In his address before Congress yesterday evening, President Barack Obama laid out a jobs plan that included plans for $30 billion in new money to stave off teacher layoffs, along with another $30 billion to revamp decaying school facilities and community colleges. The proposals are a part of the Americans Jobs Act – a $447 billion legislative package expected to be introduced into Congress next week – that Obama told lawmakers to pass “right away.” According to Education Week, K-12 schools could get up to $25 billion for renovations, which administration officials estimate could pay for makeovers of at least 35,000 public schools. That construction money could be used for emergency repairs and renovations, energy efficiency updates, and asbestos removal. Schools also could use the money to build new science and computer labs, and to update technology. These proposals have greatly pleased America’s two largest teachers unions, according to the Huffington Post.

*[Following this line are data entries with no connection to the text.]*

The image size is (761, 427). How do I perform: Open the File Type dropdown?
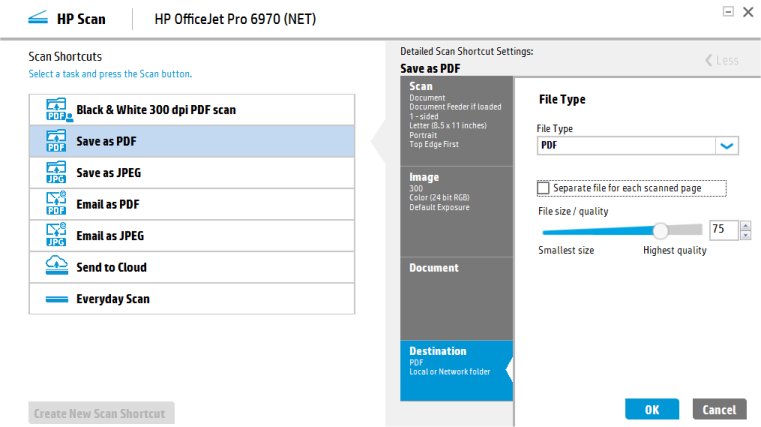(727, 146)
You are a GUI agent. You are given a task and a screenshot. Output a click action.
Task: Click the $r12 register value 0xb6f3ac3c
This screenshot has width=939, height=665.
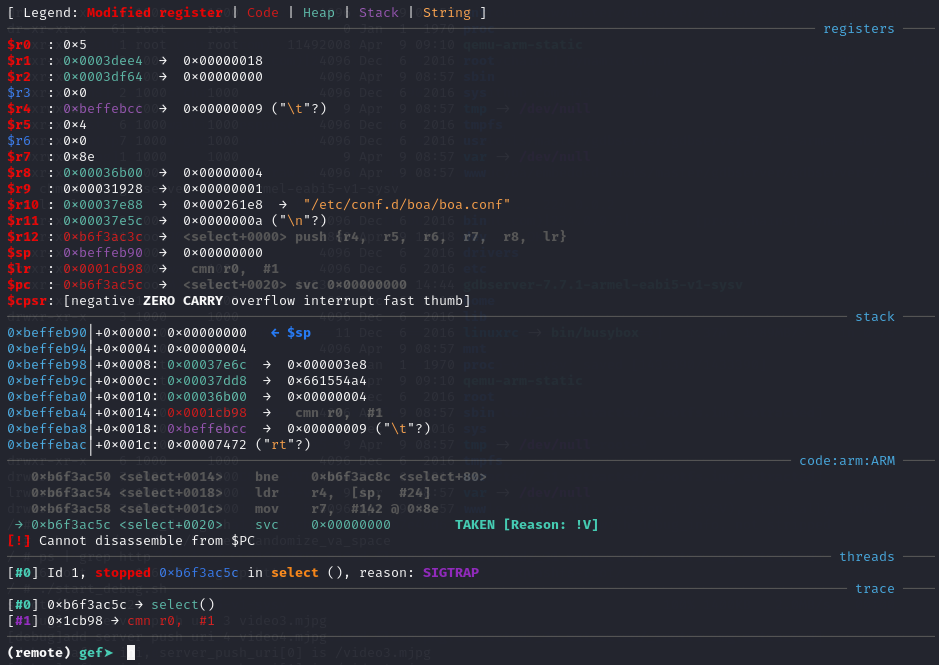click(x=102, y=236)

Add one more supporters to extending Chicago’s school day: U.S. Secretary of Education Arne Duncan. The Chicago Tribune reports the education chief supports the city’s public schools officials’ plans to extend the school day by 90 minutes, a move rejected by the teachers union who wants a larger pay raise for teachers than the 2 percent increase the city is offering. Duncan is rolling into town today as a part of his Great Lakes region tour. The Huffington Post reports that another elementary school – making that four – voted to stray from the teachers union and approve the  longer day.

In another stop Duncan’s bus tour — Detroit — he said the city’s schools are on the mend. The Associated Press reports Duncan praised Michigan Gov. Rick Snyder and Detroit Public Schools emergency manager Roy Roberts as strong leaders who make tough decisions. In a year, the city’s lowest-performing schools will be lumped together for extra emphasis, with principles and staff empowered to run each. In less hopeful news regarding Detroit, the city’s public schools officials say only roughly 54 percent of students attended the first day of classes on Tuesday. In light of a trend of too few students showing up for the first week of school, Roberts launched a campaign this year that included sending attendance agents to knock on doors and getting dozens of preachers to talk about attendance in church on Sunday, according to the Detroit Free Press.

In other Michigan education news, the Detroit Free Press reports state education officials are proposing a steep rise in testing standards that could trigger an equally sharp decline in the number of schools and districts where students are considered proficient in math, reading, science and social studies. The state Board of Education will consider the tougher standards, called “cut scores,” at a meeting Tuesday. In addition, the state’s Senate Republican proposed legislation that could allow student to transfer schools more easily as well as have a broader choice of charter schools and online learning, according to the Associated Press.

New York state teachers may no longer be allowed to administer or their own students’ standardized tests under a series of changes education officials are proposing. The proposals come after cheating scandals erupted in several other states, according to the Wall Street Journal.

More Wyoming public school students will enjoy faster Internet connections thanks to a new contract the state has worked out with the CenturyLink phone company, according to the Associated Press. Gov. Matt Mead announced Thursday that 13 Wyoming towns and cities will have Ethernet capability installed for use in schools.

An annual federal report released Thursday shows that 30 Iowa school districts are “in need of assistance,” a determination under the federal No Child Left Behind Law that will force individual schools to remove administrators, give up some federal funding or, in extreme cases, close, according to the Associated Press.

Despite losing out on the state’s application to Race to the Top last year, Connecticut officials they are again pursuing the education grants, this time up to $50 million for early childhood education from the grant program’s next round, according to the Boston Globe.

The Associated Press reports that Arizona Gov. Jan Brewer is implementing an education plan with goals to improve student achievement and create a website to convey information to the public. Goals include increasing third-graders’ ability to meet reading standards, raising the high school graduation rate and doubling the number of students receiving bachelor’s degrees.

More Massachusetts 10th-graders this past spring cleared the MCAS graduation hurdle, but scores for third-grade reading – a critical indicator of future school success – dropped again, according to the latest test results released yesterday, according to the Boston Globe.